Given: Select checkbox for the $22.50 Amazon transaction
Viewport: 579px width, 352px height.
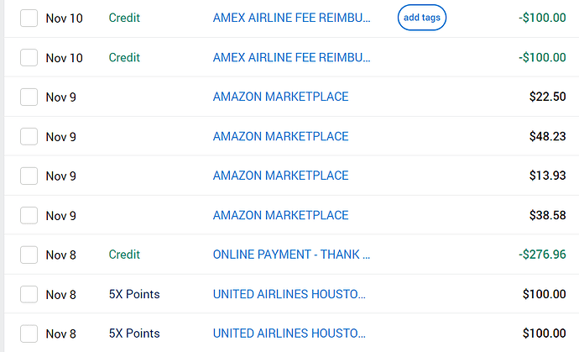Looking at the screenshot, I should (x=29, y=97).
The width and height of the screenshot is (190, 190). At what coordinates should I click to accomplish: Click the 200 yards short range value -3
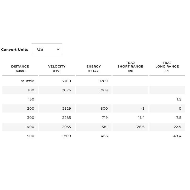coord(143,108)

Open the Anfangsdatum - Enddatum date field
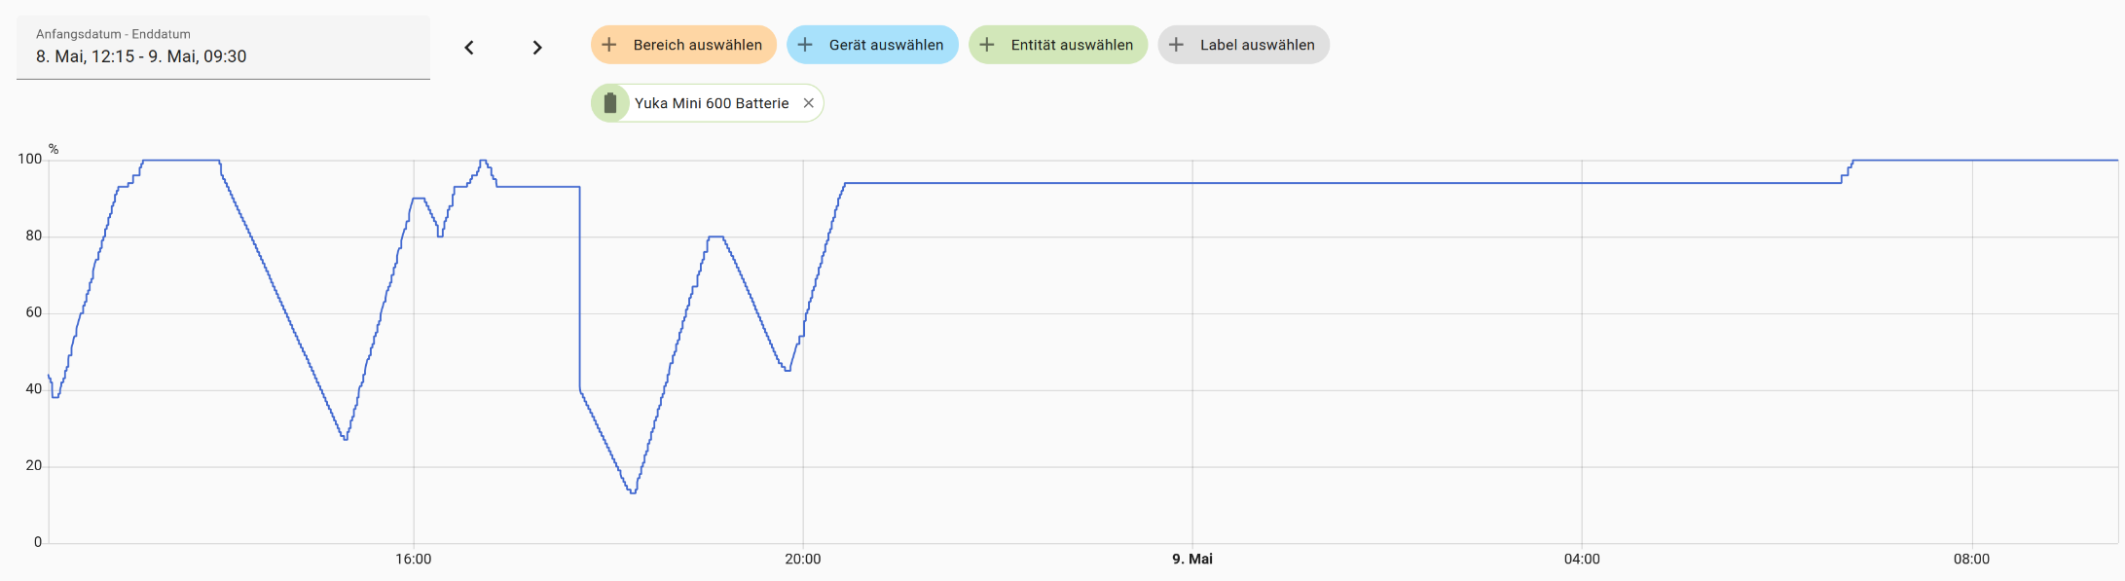coord(223,47)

» **THE PROBLEM**:
Repeat the records above exactly, leaving out any pictures they contain.

» **TASK RESULT**:
Given: Select checkbox for the $22.50 Amazon transaction
Viewport: 579px width, 352px height.
Looking at the screenshot, I should (x=29, y=97).
The width and height of the screenshot is (190, 190). At what coordinates should I click to accomplish: Click the 200 yards short range value -3
coord(143,108)

Open the Anfangsdatum - Enddatum date field
coord(223,47)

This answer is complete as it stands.